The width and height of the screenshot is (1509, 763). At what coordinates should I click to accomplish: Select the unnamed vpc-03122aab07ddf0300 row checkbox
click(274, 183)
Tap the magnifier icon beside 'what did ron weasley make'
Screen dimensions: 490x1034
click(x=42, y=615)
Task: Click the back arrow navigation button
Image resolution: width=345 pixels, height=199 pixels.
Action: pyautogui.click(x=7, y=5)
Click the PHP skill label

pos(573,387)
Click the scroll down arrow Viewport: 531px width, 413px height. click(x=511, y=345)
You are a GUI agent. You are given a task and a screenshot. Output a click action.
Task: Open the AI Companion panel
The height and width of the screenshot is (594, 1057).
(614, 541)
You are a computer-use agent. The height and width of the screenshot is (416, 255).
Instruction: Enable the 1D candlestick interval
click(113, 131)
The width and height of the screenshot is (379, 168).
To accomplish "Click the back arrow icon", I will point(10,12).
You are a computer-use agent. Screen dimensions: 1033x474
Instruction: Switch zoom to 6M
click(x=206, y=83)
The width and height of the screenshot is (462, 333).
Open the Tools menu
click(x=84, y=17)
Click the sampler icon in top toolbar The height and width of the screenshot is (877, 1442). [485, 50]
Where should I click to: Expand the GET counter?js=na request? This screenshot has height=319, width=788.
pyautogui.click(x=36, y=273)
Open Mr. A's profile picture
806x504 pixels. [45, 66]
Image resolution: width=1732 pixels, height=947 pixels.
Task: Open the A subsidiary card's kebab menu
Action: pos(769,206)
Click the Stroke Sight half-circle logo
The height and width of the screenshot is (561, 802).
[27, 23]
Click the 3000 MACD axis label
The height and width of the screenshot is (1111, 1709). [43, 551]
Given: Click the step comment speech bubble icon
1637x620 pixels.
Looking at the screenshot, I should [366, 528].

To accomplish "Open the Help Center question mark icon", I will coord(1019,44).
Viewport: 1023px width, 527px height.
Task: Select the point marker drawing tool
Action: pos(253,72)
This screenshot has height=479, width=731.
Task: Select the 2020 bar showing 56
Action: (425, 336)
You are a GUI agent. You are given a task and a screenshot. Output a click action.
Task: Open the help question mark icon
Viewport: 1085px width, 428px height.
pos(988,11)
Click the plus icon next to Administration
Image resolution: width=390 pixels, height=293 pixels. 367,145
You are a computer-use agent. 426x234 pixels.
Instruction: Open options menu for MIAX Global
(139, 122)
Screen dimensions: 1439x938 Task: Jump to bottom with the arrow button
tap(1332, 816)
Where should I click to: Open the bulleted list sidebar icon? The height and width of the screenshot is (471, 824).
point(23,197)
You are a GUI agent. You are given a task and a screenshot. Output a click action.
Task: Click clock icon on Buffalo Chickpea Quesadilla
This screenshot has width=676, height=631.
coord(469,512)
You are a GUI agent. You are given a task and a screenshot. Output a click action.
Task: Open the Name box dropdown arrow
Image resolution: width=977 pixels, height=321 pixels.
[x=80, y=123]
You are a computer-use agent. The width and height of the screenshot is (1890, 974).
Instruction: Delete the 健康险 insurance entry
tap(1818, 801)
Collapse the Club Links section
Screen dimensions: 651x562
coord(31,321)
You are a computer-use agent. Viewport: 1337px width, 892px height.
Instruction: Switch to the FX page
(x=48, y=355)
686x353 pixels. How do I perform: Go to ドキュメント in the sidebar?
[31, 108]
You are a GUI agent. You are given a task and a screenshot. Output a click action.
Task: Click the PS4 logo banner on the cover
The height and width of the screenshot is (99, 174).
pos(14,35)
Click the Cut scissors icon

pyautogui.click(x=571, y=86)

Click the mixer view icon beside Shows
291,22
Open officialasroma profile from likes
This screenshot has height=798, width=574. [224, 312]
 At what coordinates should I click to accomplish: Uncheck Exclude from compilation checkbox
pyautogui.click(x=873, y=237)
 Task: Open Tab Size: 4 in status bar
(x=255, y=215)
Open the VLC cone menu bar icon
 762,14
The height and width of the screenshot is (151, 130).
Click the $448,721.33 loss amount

__________

* [Requirements] Please rewrite all of the material above as a Markdown table with two columns, "Row" and "Line". Number each row and leave out the blank lines.

* [Result of this exercise]
| Row | Line |
|---|---|
| 1 | The width and height of the screenshot is (1509, 763). At what coordinates should I click to accomplish: Select the unnamed vpc-03122aab07ddf0300 row checkbox |
| 2 | click(274, 183) |
| 3 | Tap the magnifier icon beside 'what did ron weasley make' |
| 4 | Screen dimensions: 490x1034 |
| 5 | click(x=42, y=615) |
| 6 | Task: Click the back arrow navigation button |
| 7 | Image resolution: width=345 pixels, height=199 pixels. |
| 8 | Action: pyautogui.click(x=7, y=5) |
| 9 | Click the PHP skill label |
| 10 | pos(573,387) |
| 11 | Click the scroll down arrow Viewport: 531px width, 413px height. click(x=511, y=345) |
| 12 | You are a GUI agent. You are given a task and a screenshot. Output a click action. |
| 13 | Task: Open the AI Companion panel |
| 14 | The height and width of the screenshot is (594, 1057). |
| 15 | (614, 541) |
| 16 | You are a computer-use agent. The height and width of the screenshot is (416, 255). |
| 17 | Instruction: Enable the 1D candlestick interval |
| 18 | click(113, 131) |
| 19 | The width and height of the screenshot is (379, 168). |
| 20 | To accomplish "Click the back arrow icon", I will point(10,12). |
| 21 | You are a computer-use agent. Screen dimensions: 1033x474 |
| 22 | Instruction: Switch zoom to 6M |
| 23 | click(x=206, y=83) |
| 24 | The width and height of the screenshot is (462, 333). |
| 25 | Open the Tools menu |
| 26 | click(x=84, y=17) |
| 27 | Click the sampler icon in top toolbar The height and width of the screenshot is (877, 1442). [485, 50] |
| 28 | Where should I click to: Expand the GET counter?js=na request? This screenshot has height=319, width=788. |
| 29 | pyautogui.click(x=36, y=273) |
| 30 | Open Mr. A's profile picture |
| 31 | 806x504 pixels. [45, 66] |
| 32 | Image resolution: width=1732 pixels, height=947 pixels. |
| 33 | Task: Open the A subsidiary card's kebab menu |
| 34 | Action: pos(769,206) |
| 35 | Click the Stroke Sight half-circle logo |
| 36 | The height and width of the screenshot is (561, 802). |
| 37 | [27, 23] |
| 38 | Click the 3000 MACD axis label |
| 39 | The height and width of the screenshot is (1111, 1709). [43, 551] |
| 40 | Given: Click the step comment speech bubble icon |
| 41 | 1637x620 pixels. |
| 42 | Looking at the screenshot, I should [366, 528]. |
| 43 | To accomplish "Open the Help Center question mark icon", I will coord(1019,44). |
| 44 | Viewport: 1023px width, 527px height. |
| 45 | Task: Select the point marker drawing tool |
| 46 | Action: pos(253,72) |
| 47 | This screenshot has height=479, width=731. |
| 48 | Task: Select the 2020 bar showing 56 |
| 49 | Action: (425, 336) |
| 50 | You are a GUI agent. You are given a task and a screenshot. Output a click action. |
| 51 | Task: Open the help question mark icon |
| 52 | Viewport: 1085px width, 428px height. |
| 53 | pos(988,11) |
| 54 | Click the plus icon next to Administration |
| 55 | Image resolution: width=390 pixels, height=293 pixels. 367,145 |
| 56 | You are a computer-use agent. 426x234 pixels. |
| 57 | Instruction: Open options menu for MIAX Global |
| 58 | (139, 122) |
| 59 | Screen dimensions: 1439x938 Task: Jump to bottom with the arrow button |
| 60 | tap(1332, 816) |
| 61 | Where should I click to: Open the bulleted list sidebar icon? The height and width of the screenshot is (471, 824). |
| 62 | point(23,197) |
| 63 | You are a GUI agent. You are given a task and a screenshot. Output a click action. |
| 64 | Task: Click clock icon on Buffalo Chickpea Quesadilla |
| 65 | This screenshot has width=676, height=631. |
| 66 | coord(469,512) |
| 67 | You are a GUI agent. You are given a task and a screenshot. Output a click action. |
| 68 | Task: Open the Name box dropdown arrow |
| 69 | Image resolution: width=977 pixels, height=321 pixels. |
| 70 | [x=80, y=123] |
| 71 | You are a computer-use agent. The width and height of the screenshot is (1890, 974). |
| 72 | Instruction: Delete the 健康险 insurance entry |
| 73 | tap(1818, 801) |
| 74 | Collapse the Club Links section |
| 75 | Screen dimensions: 651x562 |
| 76 | coord(31,321) |
| 77 | You are a computer-use agent. Viewport: 1337px width, 892px height. |
| 78 | Instruction: Switch to the FX page |
| 79 | (x=48, y=355) |
| 80 | 686x353 pixels. How do I perform: Go to ドキュメント in the sidebar? |
| 81 | [31, 108] |
| 82 | You are a GUI agent. You are given a task and a screenshot. Output a click action. |
| 83 | Task: Click the PS4 logo banner on the cover |
| 84 | The height and width of the screenshot is (99, 174). |
| 85 | pos(14,35) |
| 86 | Click the Cut scissors icon |
| 87 | pyautogui.click(x=571, y=86) |
| 88 | Click the mixer view icon beside Shows |
| 89 | 291,22 |
| 90 | Open officialasroma profile from likes |
| 91 | This screenshot has height=798, width=574. [224, 312] |
| 92 |  At what coordinates should I click to accomplish: Uncheck Exclude from compilation checkbox |
| 93 | pyautogui.click(x=873, y=237) |
| 94 |  Task: Open Tab Size: 4 in status bar |
| 95 | (x=255, y=215) |
| 96 | Open the VLC cone menu bar icon |
| 97 |  762,14 |
| 98 | The height and width of the screenshot is (151, 130). |
| 99 | Click the $448,721.33 loss amount |